El siguiente paso fue utilizar el sistema Nanopore que tenía a punto el equipo de Novoa. En este caso, también utilizaron los controles necesarios, con el tránscrito sintético de todo el ARN viral. De nuevo, el resultado fue negativo.
Entonces decidieron probar un tercer método, más sensible, llamado Select. Este permite mirar de forma específica una posición concreta del ARN; pero tampoco aquí vieron la modificación descrita.
Utilizando tres métodos distintos, y con muchos controles positivos y negativos, los laboratorios no observaron la modificación del ARN.

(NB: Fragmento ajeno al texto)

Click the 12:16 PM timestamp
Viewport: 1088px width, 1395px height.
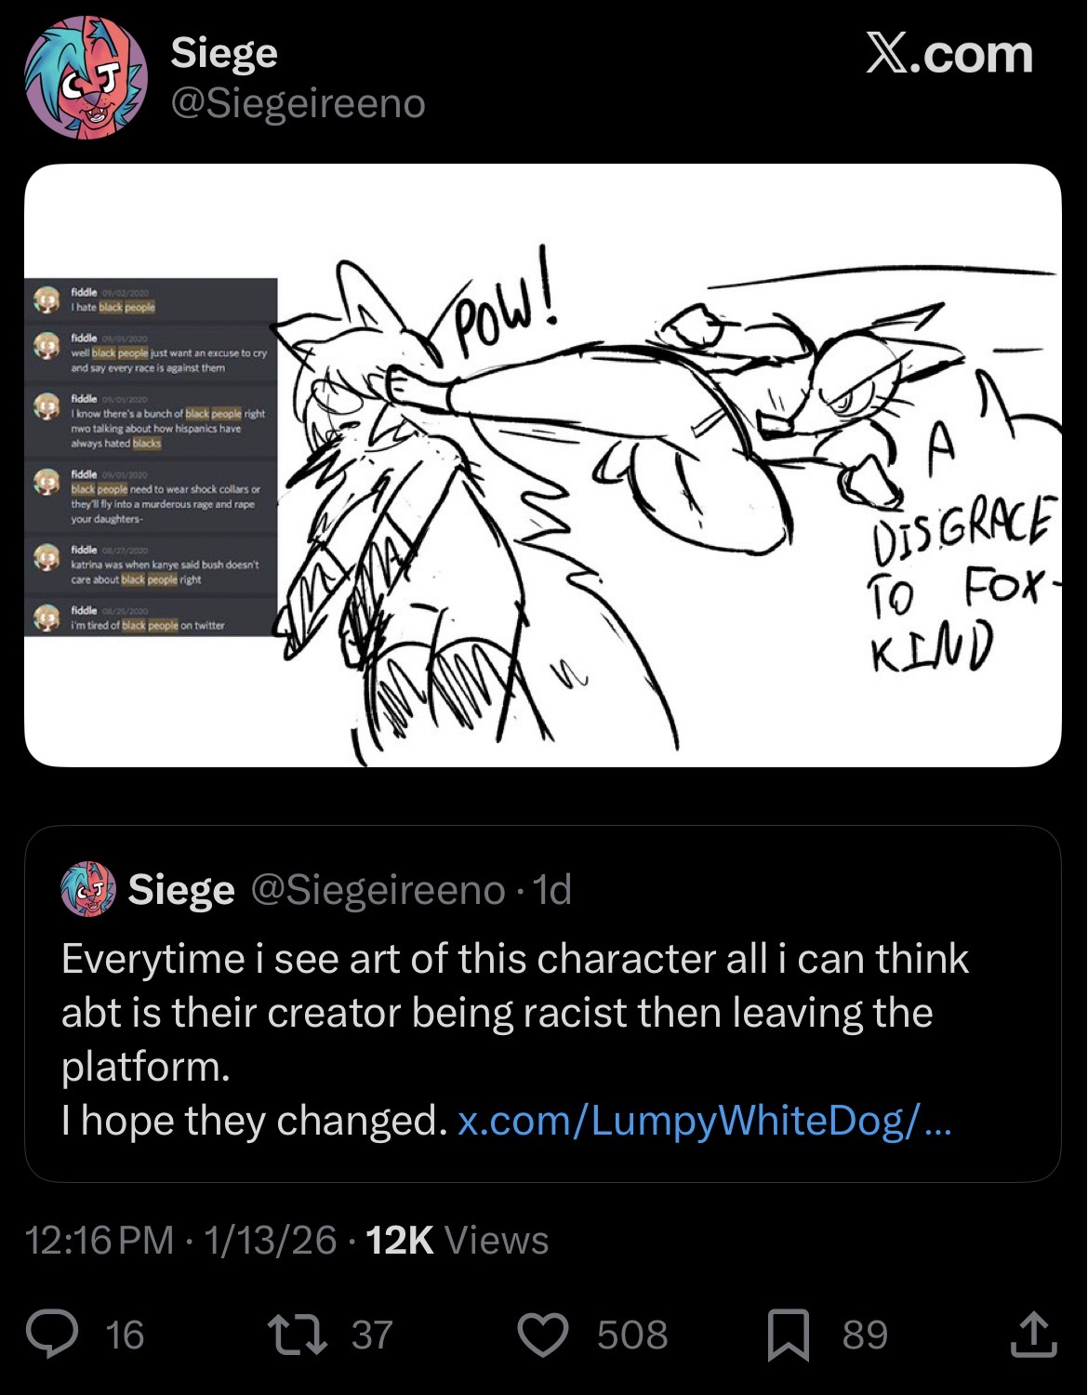100,1240
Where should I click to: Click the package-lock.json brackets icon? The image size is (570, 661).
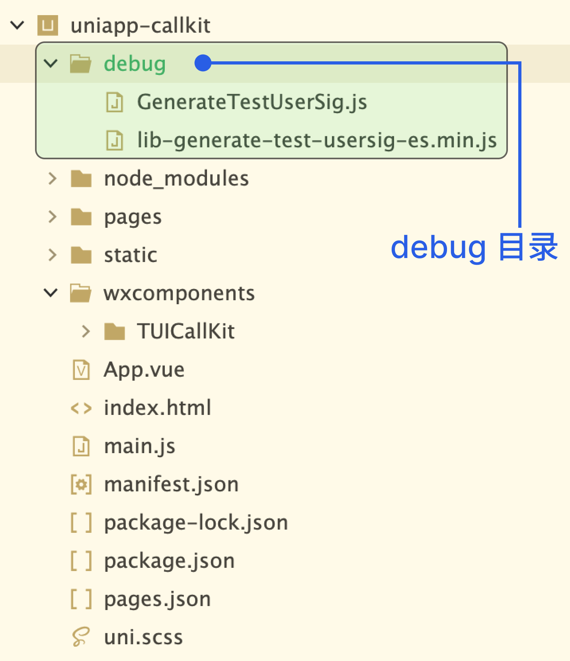click(81, 523)
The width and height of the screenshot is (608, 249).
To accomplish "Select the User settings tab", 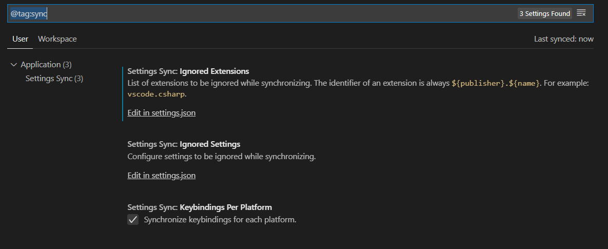I will [20, 39].
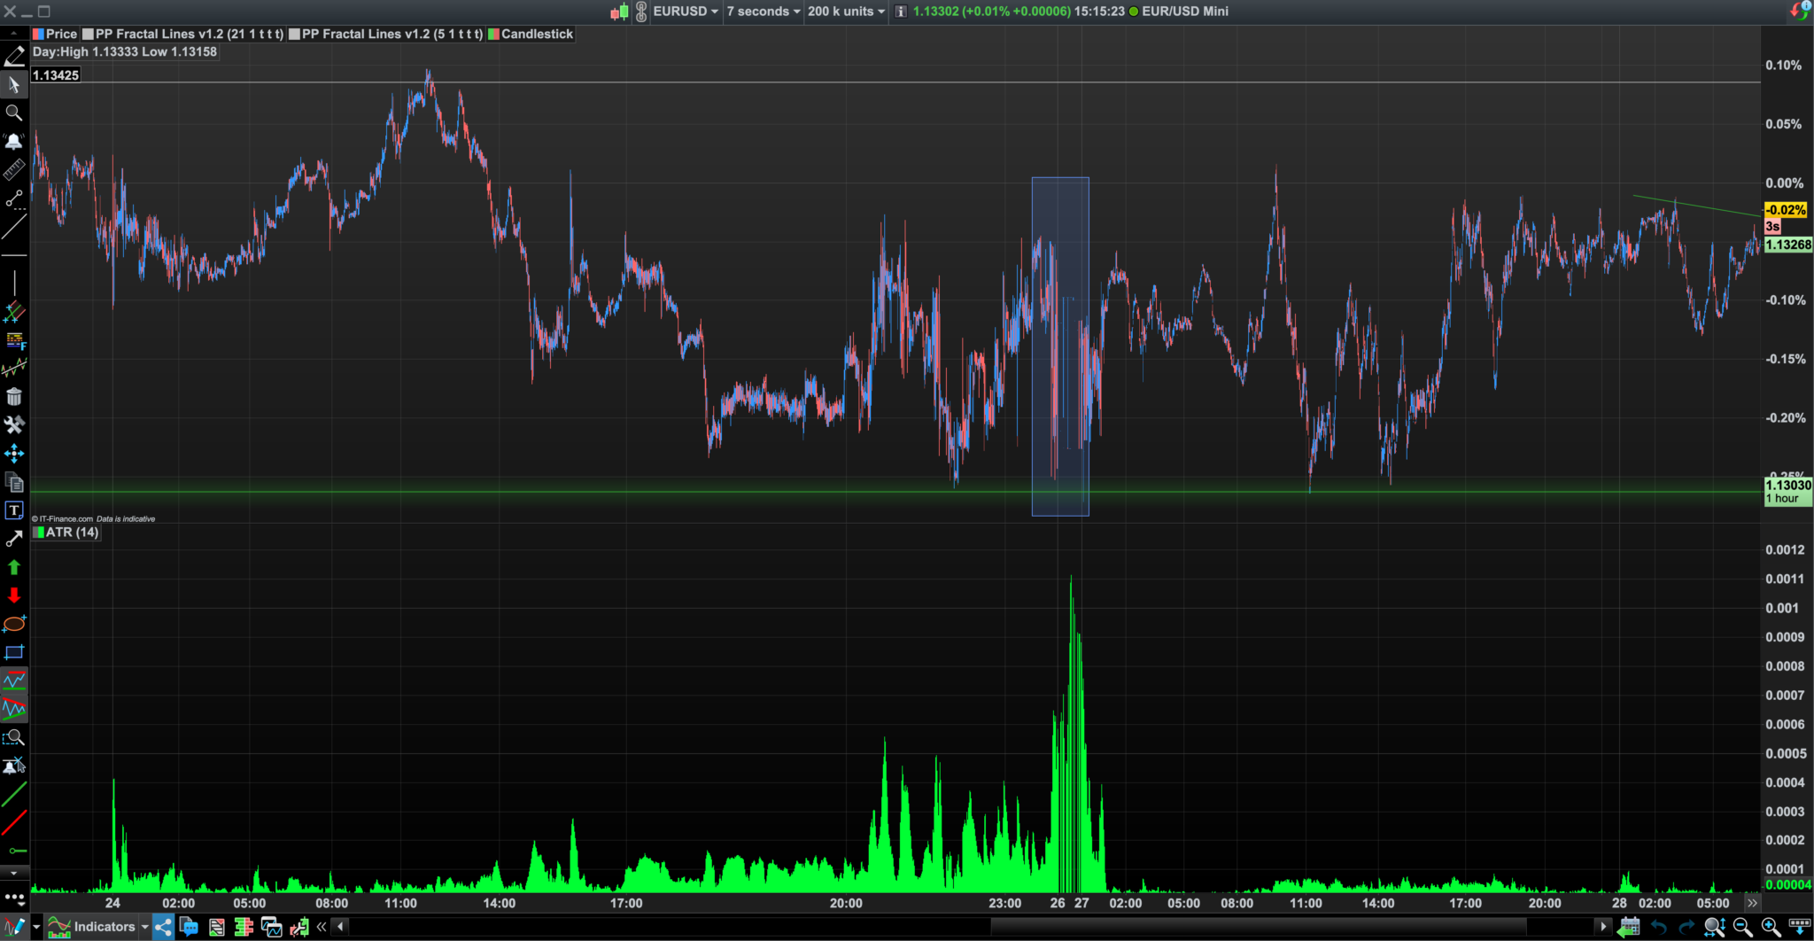The height and width of the screenshot is (941, 1814).
Task: Toggle ATR (14) indicator checkbox
Action: [x=39, y=533]
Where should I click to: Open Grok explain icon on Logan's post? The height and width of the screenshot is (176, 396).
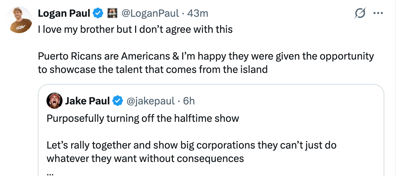(361, 13)
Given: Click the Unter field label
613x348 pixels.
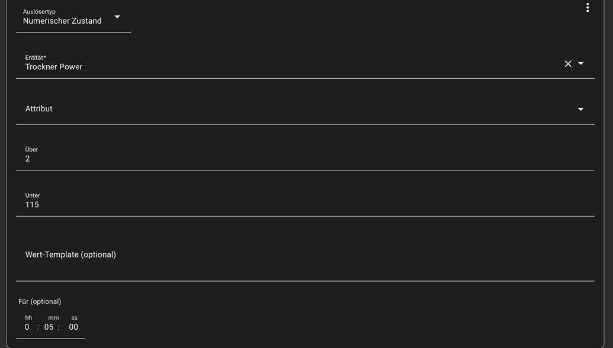Looking at the screenshot, I should click(x=33, y=195).
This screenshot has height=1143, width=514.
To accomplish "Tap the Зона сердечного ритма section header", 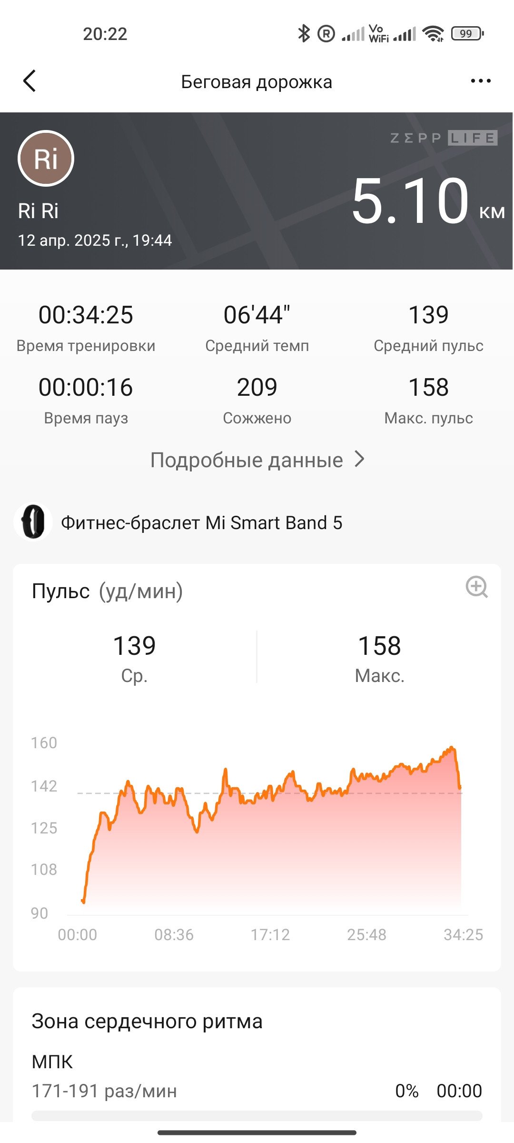I will tap(147, 1021).
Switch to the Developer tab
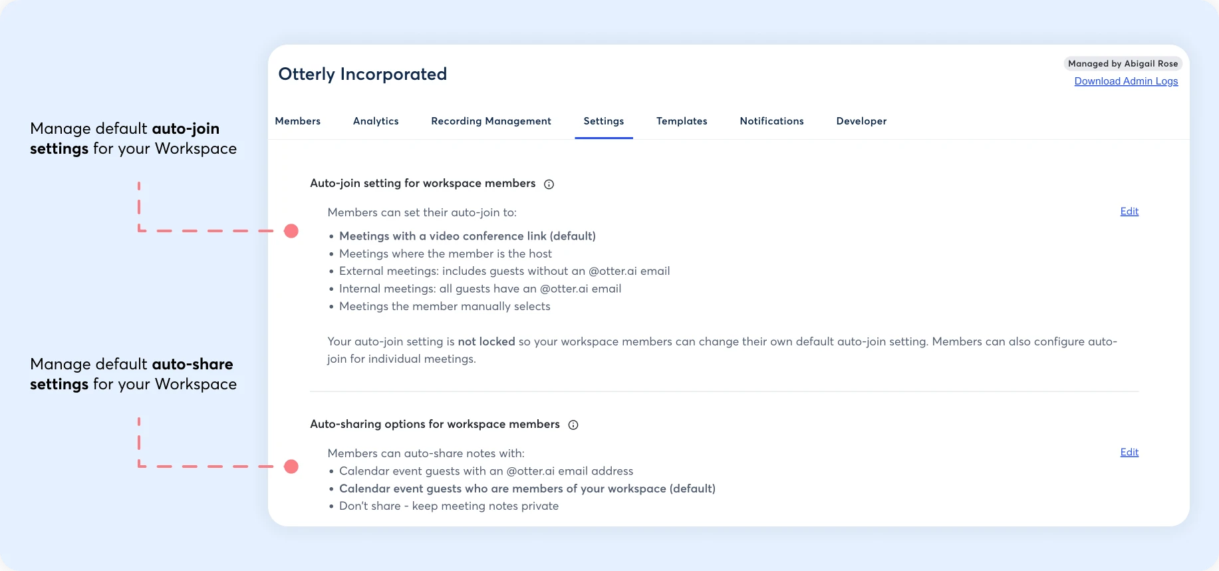The width and height of the screenshot is (1219, 571). point(861,121)
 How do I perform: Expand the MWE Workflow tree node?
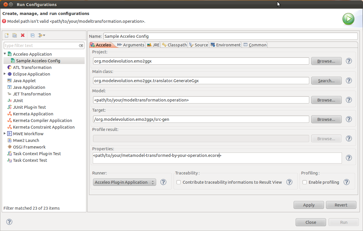click(x=5, y=134)
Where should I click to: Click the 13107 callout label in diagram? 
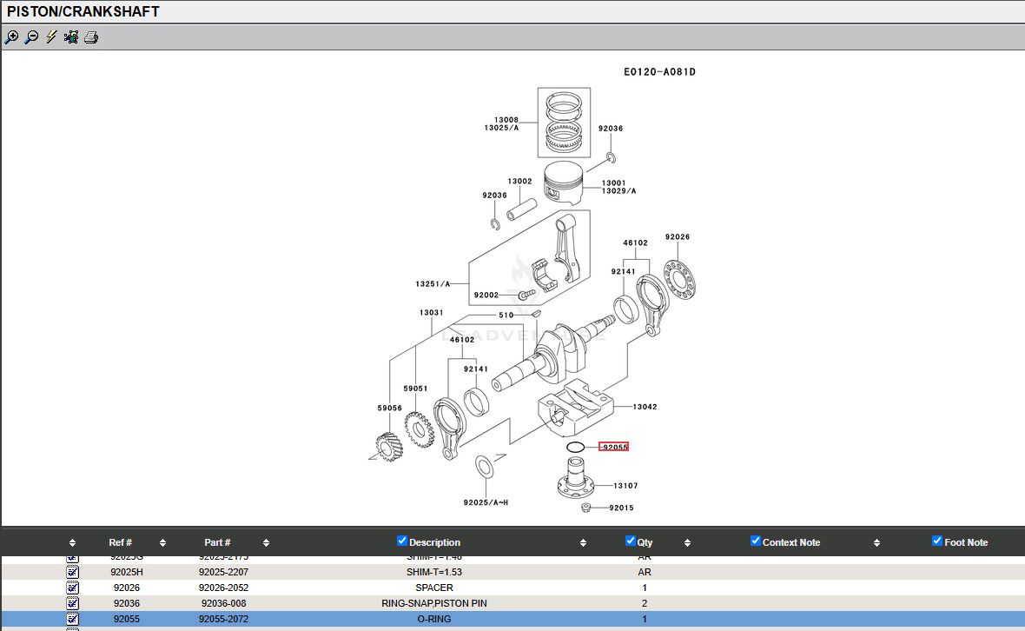click(x=625, y=486)
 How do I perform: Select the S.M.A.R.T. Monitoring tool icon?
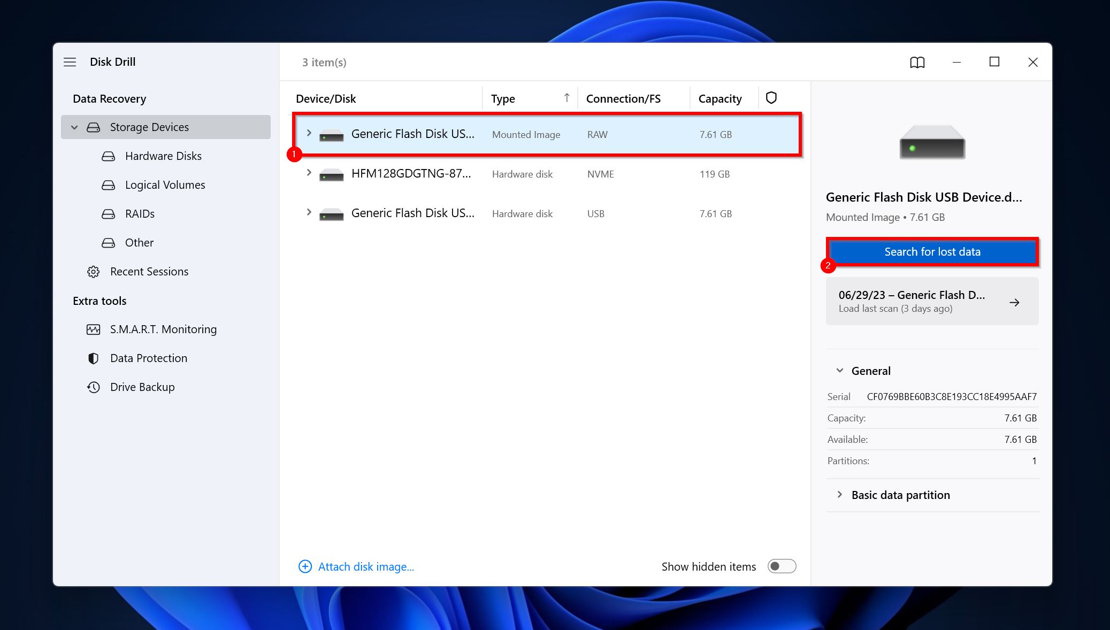click(93, 329)
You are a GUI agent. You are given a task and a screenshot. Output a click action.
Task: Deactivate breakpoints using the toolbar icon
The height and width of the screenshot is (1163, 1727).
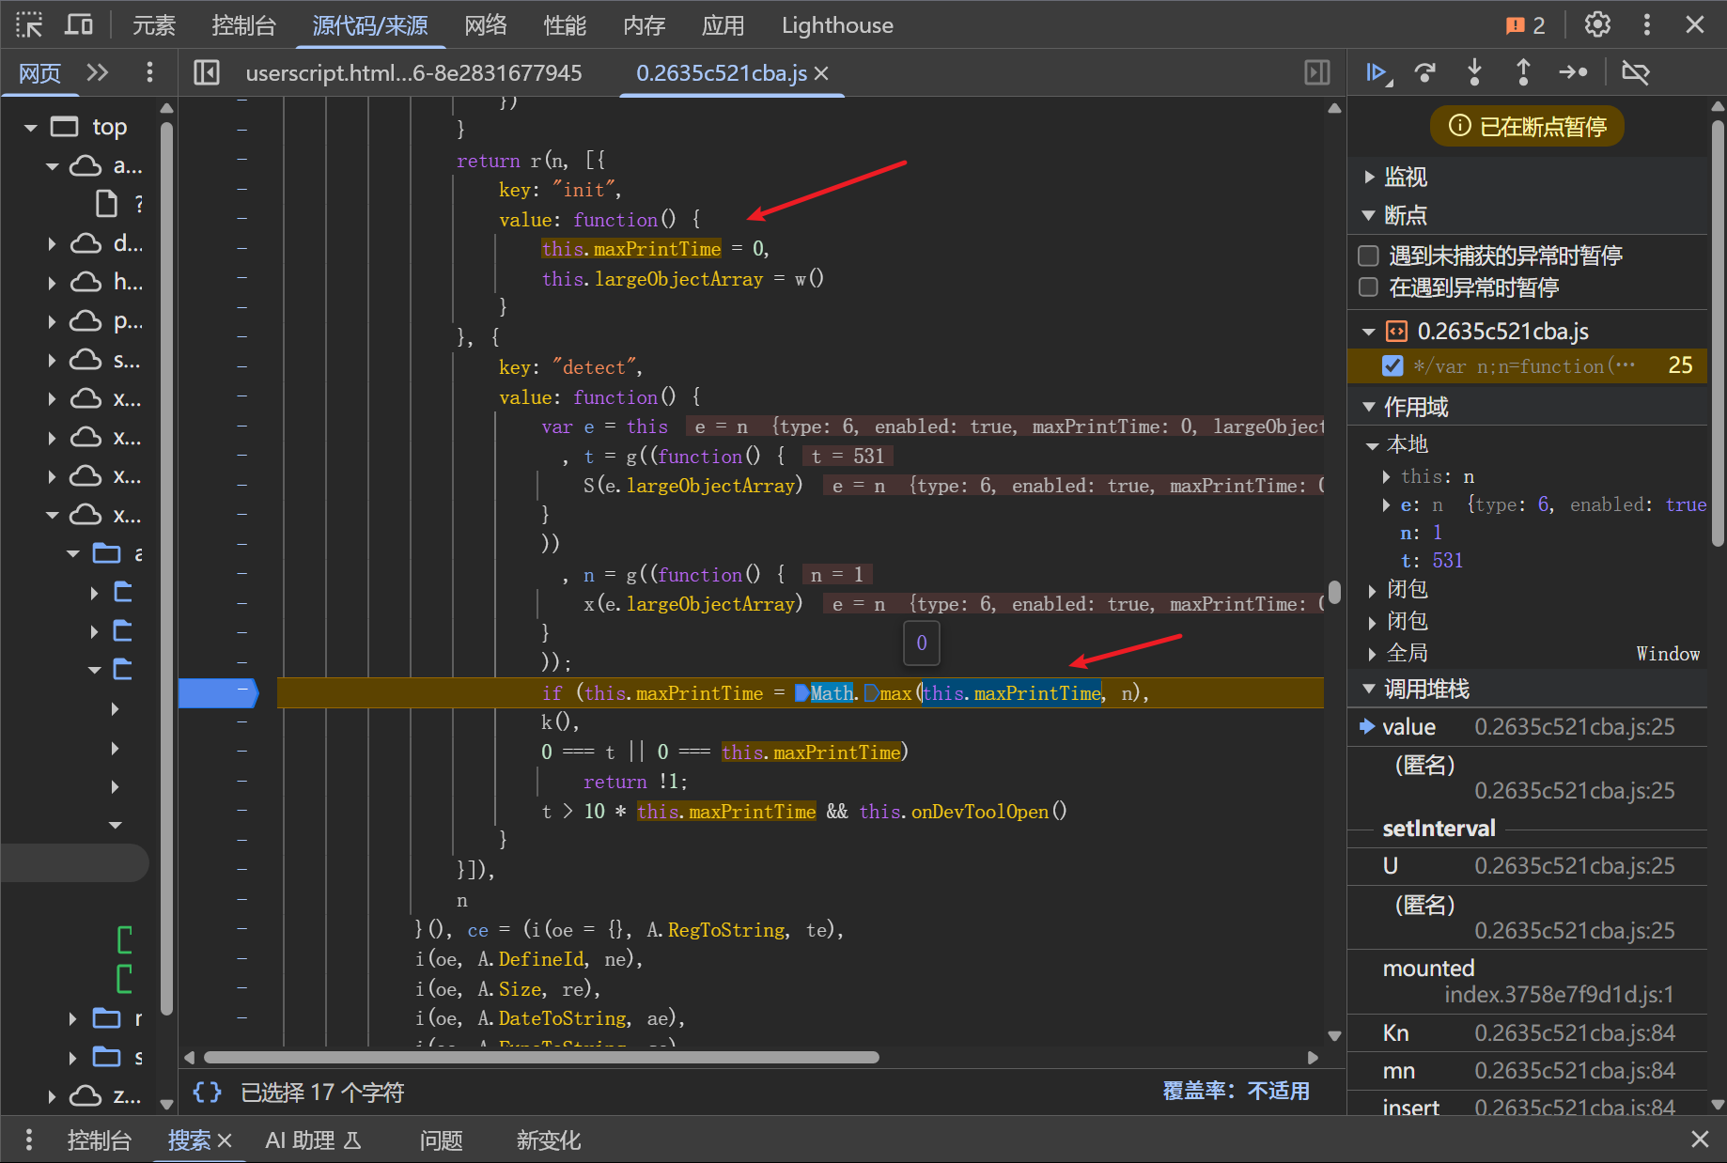tap(1635, 72)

La conclusión era clara: la modificación m6A no ocurría en este virus de ARN. “La técnica utilizada inicialmente, con los anticuerpos, da mucho ruido de fondo… Y a veces sí que parece que puedes ver algo si bajas lo suficiente el umbral, si consideras que se dan a niveles muy bajos, pero la pregunta es, ¿es reproducible?”, pregunta Novoa.
Nadar contra corriente
“Obviamente, es mucho más difícil demostrar que algo ‘no existe’ que no demostrar que existe. Pero hemos hecho muchos controles, hemos mirado tres métodos diferentes… estamos muy seguras de que esta modificación m6A no se da”, explica Díez. «Este estudio demuestra la gran importancia que tiene utilizar métodos ortogonales, mirar las cosas de muchas formas diferentes, y utilizar controles exhaustivos«, añade. Novoa está de acuerdo: “Un artículo reciente sobre modificaciones del ARN – nada que ver con virus – mencionaba precisamente que, sobre todo en este campo al que ahora se le está dando mucha importancia, hay que tener mucho cuidado con los falsos positivos… Es muy fácil cuando se ve algo asumir rápidamente que es real, sobre todo si es lo que te esperas. Pero es necesario utilizar controles buenos, en este caso de ARN sintéticos, para demostrar que lo que detectas es cierto”.
«Es muy fácil cuando se ve algo, asumir rápidamente que es real, porque es lo que te esperas… es importante mirar las cosas de formas diferentes y con buenos controles»
Eva Novoa, CRG
A la pregunta de si les ha costado publicar un resultado tan contradictorio con lo que hasta ahora se creía, ambas responden que los revisores del artículo enseguida han visto claro que era un estudio muy necesario. “Ya hacía tiempo que se respiraba en el campo un ambiente de dudas respecto a este hallazgo… ¡Aunque no lo suficiente para no seguir invirtiendo en él!”, dice Díez.
Sin embargo, el proceso ha sido duro. “Al principio dudas de tus propios métodos y técnicas. Te preguntas qué estás haciendo mal, por qué el método no está funcionando bien… Pero al final hemos realizado un estudio fuerte, con muchos controles y métodos complementarios, que nos ha permitido aclarar el panorama epitransscriptómico de los virus citoplasmáticos”, concluye Novoa.
Baquero-Pérez B, Yonchev ID, Delgado-Tejedor A, Medina R, Puig-Torrents M, Sudbery I, Begik O, Wilson SA, Novoa EM, Díez J. N6-methyladenosine modification is not a general trait of viral RNA genomes. Nat Commun. 2024 Mar 11;15(1):1964. doi: 10.1038/s41467-024-46278-9. PMID: 38467633; PMCID: PMC10928186.